Cani che mangiano altri cani  

Tre amici. Tre gangster tanto spietati quanto imbranati. Tre vissuti difficili. Una Los Angeles triste e desolata che poche possibilità offre a chi deve ricominciare tutto daccapo. La costante ricerca di soldi. La paura di dover tornare in galera. E, infine, il forte, fortissimo desiderio di libertà. Come possiamo vedere, la storia raccontata in Cane mangia cane, ultima fatica di Paul Schrader – vera e propria colonna portante della New Hollywood – presentato nella sezione Quinzaine des Réalisateurs alla edizione appena trascorsa del Festival di Cannes, non è del tutto nuova per i cinefili accaniti, e non solo. Eppure, di questo ultimo lavoro del celebre cineasta statunitense, tutto si può dire, tranne che sia qualcosa di già visto e di “superfluo”. Ma procediamo per gradi.

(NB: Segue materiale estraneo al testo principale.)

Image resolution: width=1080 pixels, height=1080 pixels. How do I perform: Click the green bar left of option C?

Troy, Diesel e Mad Dog sono tre ex detenuti. Varie circostanze hanno fatto in modo che i tre diventassero amici per la pelle, una vera e propria famiglia. Una volta usciti di galera, devono trovare il modo di poter ricominciare daccapo, pur non avendo un soldo in tasca. Dopo vari, maldestri tentativi di mettere qualcosa da parte, i tre progetteranno un’estorsione. La realizzazione del loro piano, però, sarà molto più problematica del previsto.

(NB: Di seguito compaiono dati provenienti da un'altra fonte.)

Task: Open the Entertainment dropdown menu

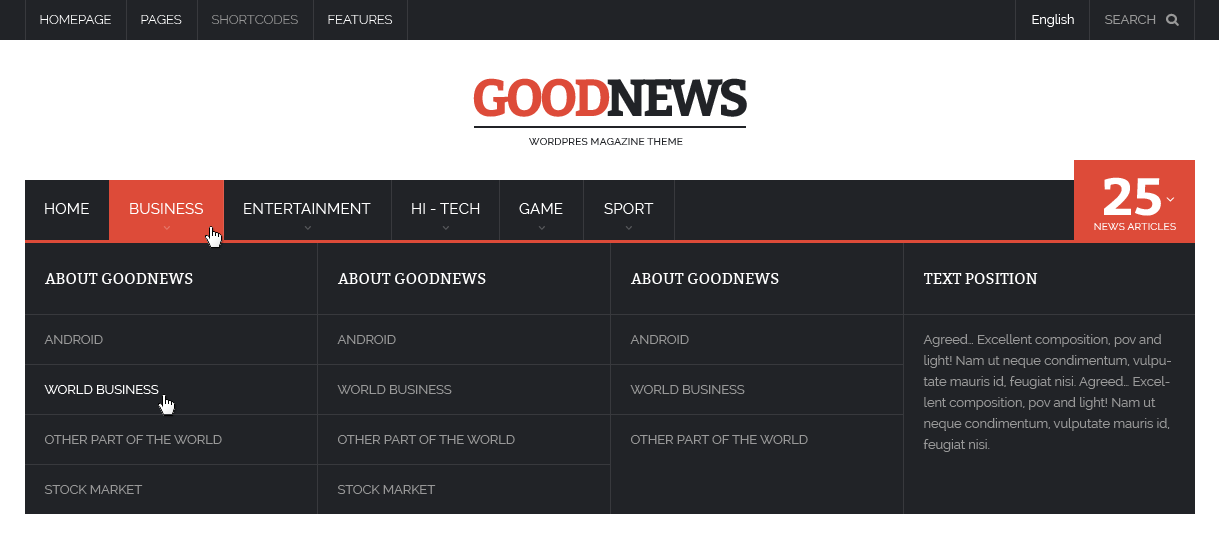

Salvo per quanto riguarda poche eccezioni, Paul Schrader è quasi sempre una garanzia. Ed anche in questo suo ultimo lavoro – tratto dall’omonimo racconto di Edward Bunker – l’autore si è rivelato all’altezza delle aspettative. Ben scritto, ben interpretato (persino Nicholas Cage è stato perfettamente all’altezza del suo ruolo, incredibile!), dai ritmi giusti e con una sceneggiatura sì semplice, ma efficace per quanto riguarda ciò che si vuole comunicare, Cane mangia cane vede i suoi massimi punti di forza in una regia impeccabile ed in un montaggio dinamico che fa largo uso – in modo appropriato e mai gratuito o autocompiaciuto – di ralenty, di fast motion e, di quando in quando, di un suggestivo e malinconico bianco e nero. Il risultato finale è una serie di scene memorabili, destinate, addirittura, a diventare quasi dei cult. Tutto ciò a partire dai primi minuti, in cui vediamo uno spaesato Willem Dafoe, che, appena uscito dal carcere, deve vedersela con una ex compagna rompiscatole ed “ingombrante” e con la figlia adolescente di lei, il cui unico problema sembra non essere altro che la mancata possibilità di cucinare dei cupcakes insieme ad un’amica. Ora, in una situazione del genere, a chiunque capiterebbe di perdere la pazienza. Cosa che capita, ovviamente, anche al nostro protagonista, il quale – in una sequenza pulp che più pulp non si può – si libera in modo decisamente poco convenzionale dei suoi “ostacoli”. E che dire della scena riguardante l’inseguimento con la polizia? Anche qui, con un montaggio libero da ogni convenzione, Schrader riesce a tenere lo spettatore incollato allo schermo minuto per minuto. Senza mai abbandonare, però, quella crudele ironia che ha sempre caratterizzato molte delle sue opere.
Ovviamente, però, tutti gli sbagli commessi dai nostri protagonisti hanno un proprio prezzo. Ed il prezzo stesso può essere caro come non mai. Così, il tema della colpa e della redenzione torna anche in questo ultimo lungometraggio, senza mai essere banale o ridondante. Emblematica, a questo proposito, la frase finale pronunciata in voice over dallo stesso Troy/Nicholas Cage: “Non si può dire che io volessi a tutti i costi giustizia. Volevo ciò che volevo. Come tutti, del resto”. Ognuno di noi, a seconda delle situazioni, è vittima o carnefice. Non vi sono buoni, non vi sono cattivi, ma siamo tutti pronti ad azzannarci a vicenda, nel momento in cui vogliamo ottenere qualcosa. Cani che mangiano altri cani.
Ciò che viene raccontato è importante, ma come lo si racconta è – la maggior parte delle volte – determinante. E questo è anche il caso di Cane mangia cane, la cui semplice trama viene dignitosamente messa in scena da una mano matura e sapiente. Una visione che – finalmente! – fa sì che al suo termine ci si senta pienamente soddisfatti ed appagati.